The Drive Rush mechanic changes everything so drastically that it’s become a bit controversial. Drive Rush allows a fighter to dash towards to opponent at rapid speed, with advantage on attacks used immediately following it. A Drive Rush and follow-up attack can happen faster than you’re able to react, forcing a greater degree of foresight and understanding of the game than ever before. The downside is that advanced foresight can amount to guessing at high/low/grab mix-ups.
Drive Rush is intimidating, both when using it and defending against it, but even less experienced players have easy access to a universal counter. You can easily macro a single button for a Drive Parry, which eats away at your Drive Gauge when held, but replenishes that gauge when successfully countering attacks. A perfectly timed parry will even reward you with serious advantage frames, giving you time to counter and punish your enemy.

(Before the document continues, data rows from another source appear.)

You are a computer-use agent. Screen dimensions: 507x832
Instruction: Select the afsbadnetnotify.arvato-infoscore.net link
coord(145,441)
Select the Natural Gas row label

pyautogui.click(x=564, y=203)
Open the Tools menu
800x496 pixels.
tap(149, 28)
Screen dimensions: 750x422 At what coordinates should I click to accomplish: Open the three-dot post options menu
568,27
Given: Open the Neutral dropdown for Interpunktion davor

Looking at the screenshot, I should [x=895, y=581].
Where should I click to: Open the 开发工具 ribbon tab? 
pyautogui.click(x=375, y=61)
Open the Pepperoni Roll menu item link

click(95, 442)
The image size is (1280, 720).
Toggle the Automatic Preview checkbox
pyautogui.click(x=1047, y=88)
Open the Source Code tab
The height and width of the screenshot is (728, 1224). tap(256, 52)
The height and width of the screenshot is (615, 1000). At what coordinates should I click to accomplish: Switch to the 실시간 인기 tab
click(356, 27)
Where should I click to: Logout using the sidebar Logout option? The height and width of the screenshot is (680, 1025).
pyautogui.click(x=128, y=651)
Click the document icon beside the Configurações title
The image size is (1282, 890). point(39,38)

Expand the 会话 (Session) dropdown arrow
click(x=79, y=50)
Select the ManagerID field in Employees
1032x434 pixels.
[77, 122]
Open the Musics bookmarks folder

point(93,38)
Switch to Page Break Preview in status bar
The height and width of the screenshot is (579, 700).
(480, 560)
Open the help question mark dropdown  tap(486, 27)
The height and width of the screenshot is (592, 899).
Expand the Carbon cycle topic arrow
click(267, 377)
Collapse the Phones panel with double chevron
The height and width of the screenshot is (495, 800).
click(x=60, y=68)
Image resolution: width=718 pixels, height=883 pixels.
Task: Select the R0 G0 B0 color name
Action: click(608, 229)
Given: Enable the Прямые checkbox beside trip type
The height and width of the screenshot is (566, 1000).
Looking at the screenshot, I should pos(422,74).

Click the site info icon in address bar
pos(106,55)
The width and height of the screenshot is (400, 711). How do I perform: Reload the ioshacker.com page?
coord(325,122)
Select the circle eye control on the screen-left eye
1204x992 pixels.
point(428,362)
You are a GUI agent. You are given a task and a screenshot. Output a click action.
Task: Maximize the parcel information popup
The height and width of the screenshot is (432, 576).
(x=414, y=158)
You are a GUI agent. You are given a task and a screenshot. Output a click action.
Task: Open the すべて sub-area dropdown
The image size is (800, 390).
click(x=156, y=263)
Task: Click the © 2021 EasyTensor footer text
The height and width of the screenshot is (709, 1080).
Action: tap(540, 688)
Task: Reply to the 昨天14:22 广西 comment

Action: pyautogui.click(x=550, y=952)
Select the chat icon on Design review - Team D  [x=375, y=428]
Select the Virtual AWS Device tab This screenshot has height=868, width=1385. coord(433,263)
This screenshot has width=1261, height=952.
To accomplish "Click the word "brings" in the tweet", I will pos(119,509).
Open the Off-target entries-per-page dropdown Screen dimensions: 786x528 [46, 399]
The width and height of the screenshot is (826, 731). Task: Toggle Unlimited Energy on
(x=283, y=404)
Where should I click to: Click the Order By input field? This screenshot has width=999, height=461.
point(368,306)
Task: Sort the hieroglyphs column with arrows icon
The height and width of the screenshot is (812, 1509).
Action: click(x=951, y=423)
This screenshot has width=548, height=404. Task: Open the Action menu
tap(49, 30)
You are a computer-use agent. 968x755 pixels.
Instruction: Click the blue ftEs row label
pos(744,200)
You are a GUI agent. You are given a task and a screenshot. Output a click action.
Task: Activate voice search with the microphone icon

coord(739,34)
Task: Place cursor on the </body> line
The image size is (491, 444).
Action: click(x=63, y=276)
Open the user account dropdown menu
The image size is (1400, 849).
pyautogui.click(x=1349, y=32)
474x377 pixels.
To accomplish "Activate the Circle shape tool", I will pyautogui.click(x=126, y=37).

Both mechanics introduce a greater deal of risk and reward than ever before, and instead of the Drive Gauge being something you build for a low-health reversal, they’re full when each match starts, encouraging you to go all-out from the first second of each round. But if even that isn’t enough to make Street Fighter accessible, then there’s the Modern Controls.
Modern Controls have become a genuinely viable competitive option for professional Street Fighter players thanks to easy access to certain moves. It’s easy for experienced players to look down on Modern Controls, but top-level Street Fighter has never been about execution, it’s about understanding your opponent and carefully choosing your moments. If those shoryuken motions and charge inputs have prevented you from playing Street Fighter in the past, SF6 genuinely removes all of those barriers for you, leaving only your opponents to overcome.
It’s the most welcoming Street Fighter game ever, while also being the most content-complete. The Fighting Ground section has more content than SF5 did at launch, but it’s only a small chunk of what’s available, with Battle Hub and the single-player World Tour offering dozens upon dozens more hours of activities. World Tour is even built to tutorialize high-level fighting game mechanics and strategies while being filled with Capcom references. If you know all about fighting games already, it might not be for you, but if a newbie takes it seriously, they could become a genuinely capable competitive player.
Fighting games often get the short end of the stick in terms of mainstream acclaim and sales, and in fairness, Street Fighter 6 is a trend in the right direction after decent sales and a great critical reception. But when Game of the Year discourse cropped up once again, it was mysteriously absent from a majority of lists. Street Fighter 6 is brilliant, but fighting games still don’t have mainstream appeal, and I fear they never will. But if you’ve ever been curious about why so many people in the FGC love the genre so much, there’s never been a better time than now, or a better game than Street Fighter 6.